▶ What you have to do:
Starting at the line that contains "1030x797 pixels." in the listing below, write out every line word for word until you have written the line that contains "Edit price of".

▶ Records to process:
—————

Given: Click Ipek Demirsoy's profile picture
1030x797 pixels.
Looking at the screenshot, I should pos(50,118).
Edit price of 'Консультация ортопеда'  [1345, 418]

—————

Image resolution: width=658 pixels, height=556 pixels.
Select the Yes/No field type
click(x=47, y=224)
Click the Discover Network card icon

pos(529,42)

—————

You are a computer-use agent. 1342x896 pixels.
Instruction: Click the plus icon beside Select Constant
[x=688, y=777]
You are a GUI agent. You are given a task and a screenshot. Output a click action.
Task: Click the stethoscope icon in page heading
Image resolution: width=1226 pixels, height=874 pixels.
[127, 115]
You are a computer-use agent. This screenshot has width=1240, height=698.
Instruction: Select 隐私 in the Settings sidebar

—————

▶ Response:
1030x797 pixels.
Looking at the screenshot, I should pos(50,118).
Edit price of 'Консультация ортопеда'  [1345, 418]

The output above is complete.